## Trecho para leitura
Opinião

Novos rumos da inteligência artificial no Brasil

Autor

  • Jully Anne Silva

    é advogada do escritório Telino & Barros Advogados Associados na área cível empresarial e mestranda em Direito Privado pela Faculdade de Direito do Recife/UFPE.

11 de julho de 2022, 17h05

O Senado noticiou a formação de Comissão para elaboração da proposta de regulamentação da Inteligência Artificial (IA) no Brasil. O trabalho deverá se pautar pelos Projetos de Lei nº 21/2020 [1], nº 5.051/2019 e nº 872/2021, e pela proposta de regulamentação legislativa na União Europeia [2], referência para países em todo o mundo.

O PL 21/2020, aprovado pela Câmara do Deputados em 29/9/2021, leva em consideração a inevitável transformação da sociedade, do setor econômico e do mundo do trabalho, advindas com o avanço da inteligência artificial e com o desiderato de adequar o arcabouço legal brasileiro à realidade tecnológica existente hodiernamente.

Embora o PL nº 21 tenha o interesse de regulamentar a IA em consonância com os fundamentos basilares da República Federativa do Brasil, a sua redação traz inúmeras situações vagas, sem oferecer parâmetros de aplicação prática necessários para o seu cumprimento. Além disso, não especifica competências e responsabilidades.

Exemplo da falta de critérios, orientações e especificidades, é a parte dos deveres dos agentes de Inteligência Artificial, estabelecidos a partir do artigo 9º. Primeiro porque a conceituação de Agentes de IA é extremamente abrangente, sem critérios melhor definidos, além de medir com a mesma régua os entes federativos e a iniciativa privada.

(Dados coletados)
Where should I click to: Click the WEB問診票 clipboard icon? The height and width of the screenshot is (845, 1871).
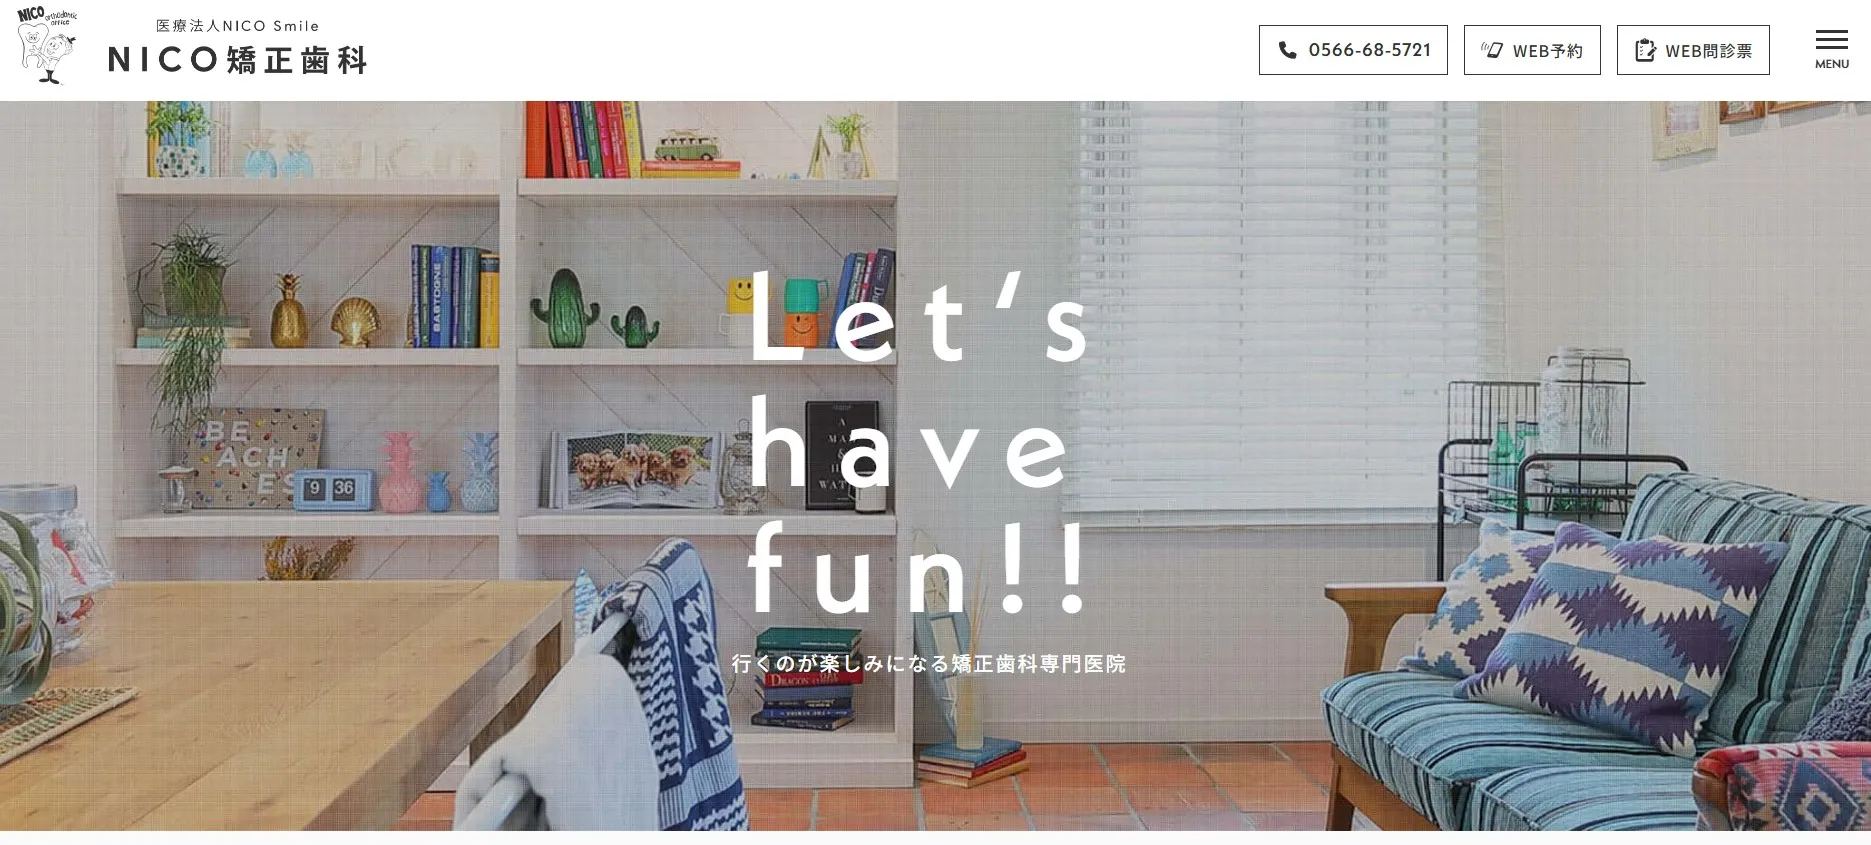[1645, 50]
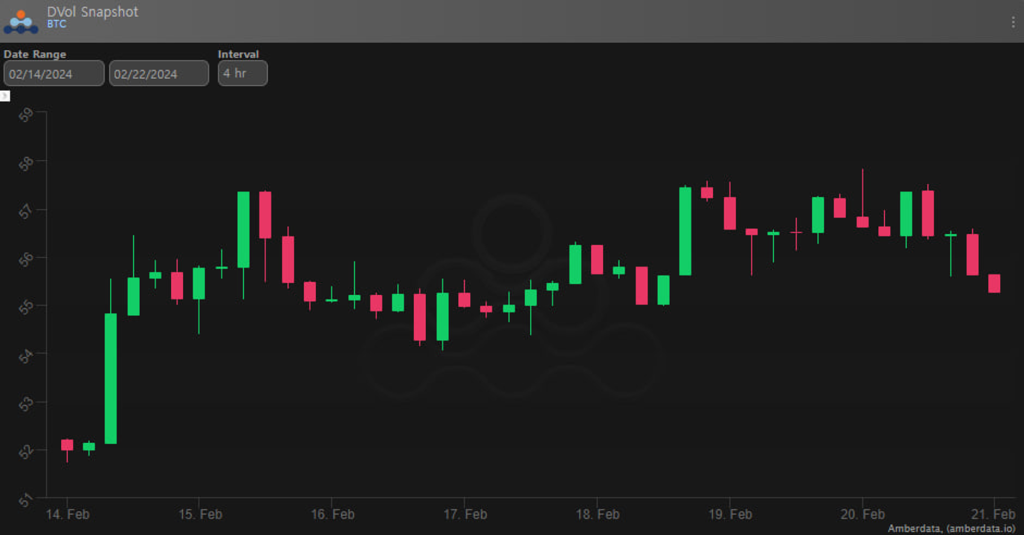The width and height of the screenshot is (1024, 535).
Task: Open the three-dot options menu
Action: [1013, 21]
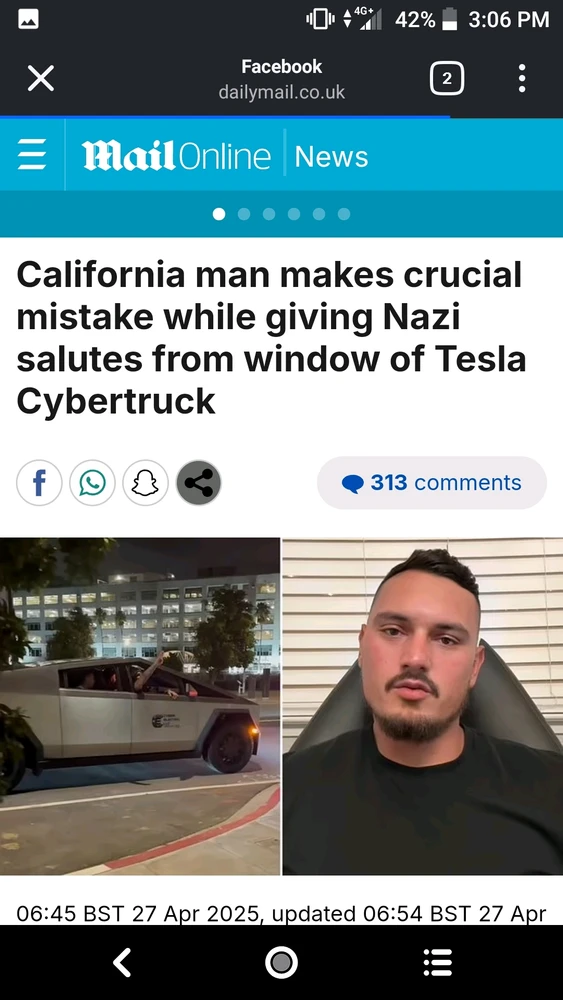Select the fourth carousel dot

pyautogui.click(x=294, y=214)
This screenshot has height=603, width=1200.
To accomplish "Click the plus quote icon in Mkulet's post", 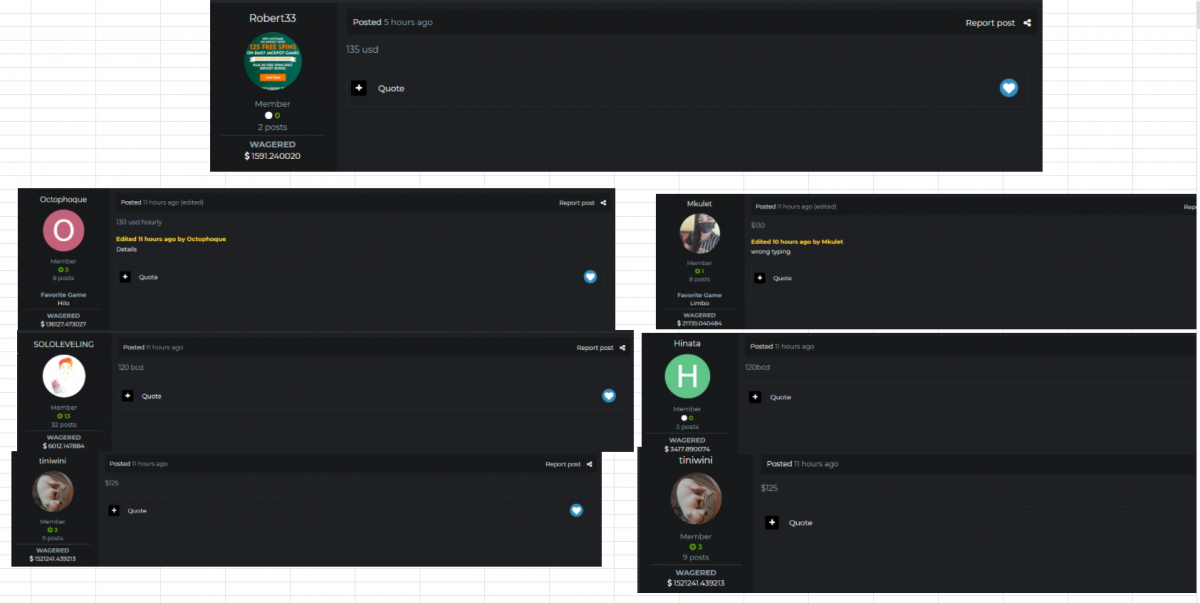I will pyautogui.click(x=759, y=278).
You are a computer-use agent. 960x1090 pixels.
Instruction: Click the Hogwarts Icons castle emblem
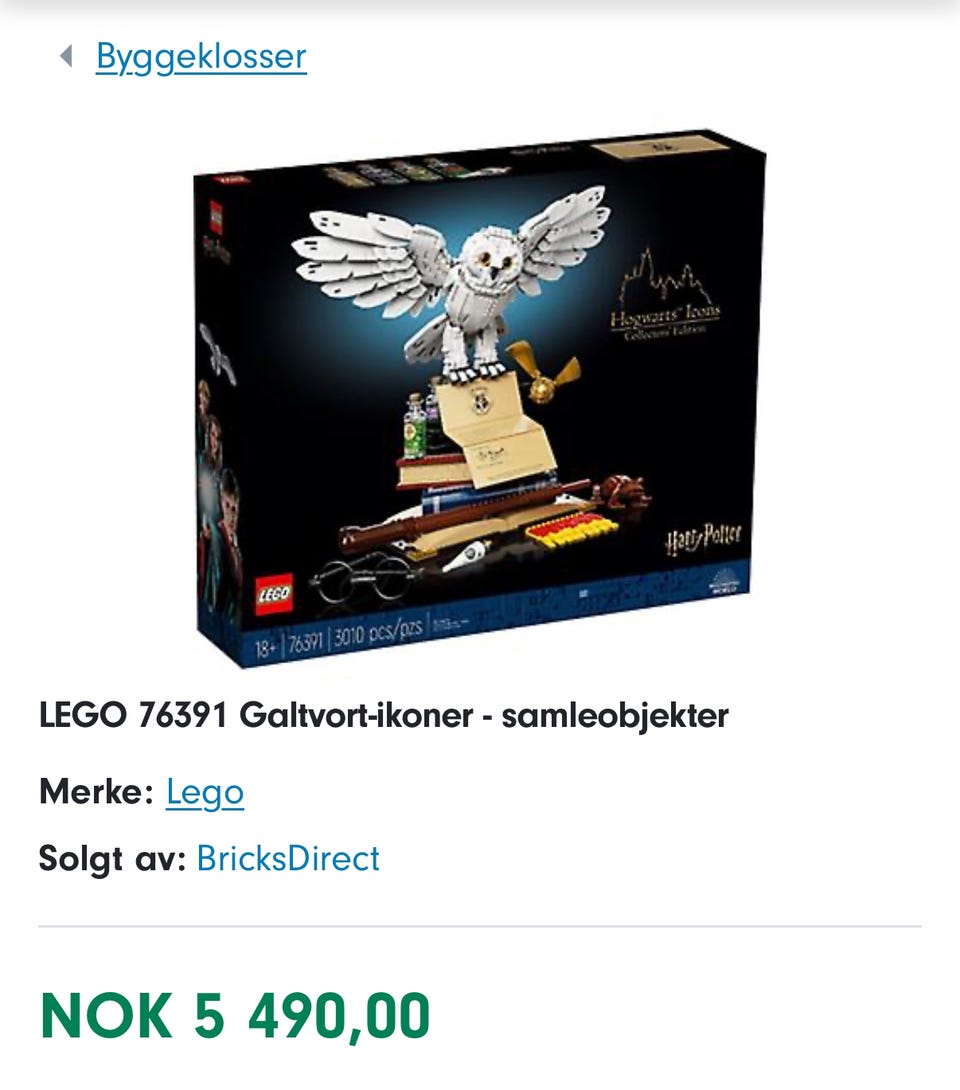coord(666,295)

## Instruções da tarefa
Reproduza literalmente, do início ao fim, o artigo sobre a regulamentação da inteligência artificial no Brasil. Utilize exclusivamente o artigo como fonte.

## Resultado da tarefa
Opinião

Novos rumos da inteligência artificial no Brasil

Autor

  • Jully Anne Silva

    é advogada do escritório Telino & Barros Advogados Associados na área cível empresarial e mestranda em Direito Privado pela Faculdade de Direito do Recife/UFPE.

11 de julho de 2022, 17h05

O Senado noticiou a formação de Comissão para elaboração da proposta de regulamentação da Inteligência Artificial (IA) no Brasil. O trabalho deverá se pautar pelos Projetos de Lei nº 21/2020 [1], nº 5.051/2019 e nº 872/2021, e pela proposta de regulamentação legislativa na União Europeia [2], referência para países em todo o mundo.

O PL 21/2020, aprovado pela Câmara do Deputados em 29/9/2021, leva em consideração a inevitável transformação da sociedade, do setor econômico e do mundo do trabalho, advindas com o avanço da inteligência artificial e com o desiderato de adequar o arcabouço legal brasileiro à realidade tecnológica existente hodiernamente.

Embora o PL nº 21 tenha o interesse de regulamentar a IA em consonância com os fundamentos basilares da República Federativa do Brasil, a sua redação traz inúmeras situações vagas, sem oferecer parâmetros de aplicação prática necessários para o seu cumprimento. Além disso, não especifica competências e responsabilidades.

Exemplo da falta de critérios, orientações e especificidades, é a parte dos deveres dos agentes de Inteligência Artificial, estabelecidos a partir do artigo 9º. Primeiro porque a conceituação de Agentes de IA é extremamente abrangente, sem critérios melhor definidos, além de medir com a mesma régua os entes federativos e a iniciativa privada.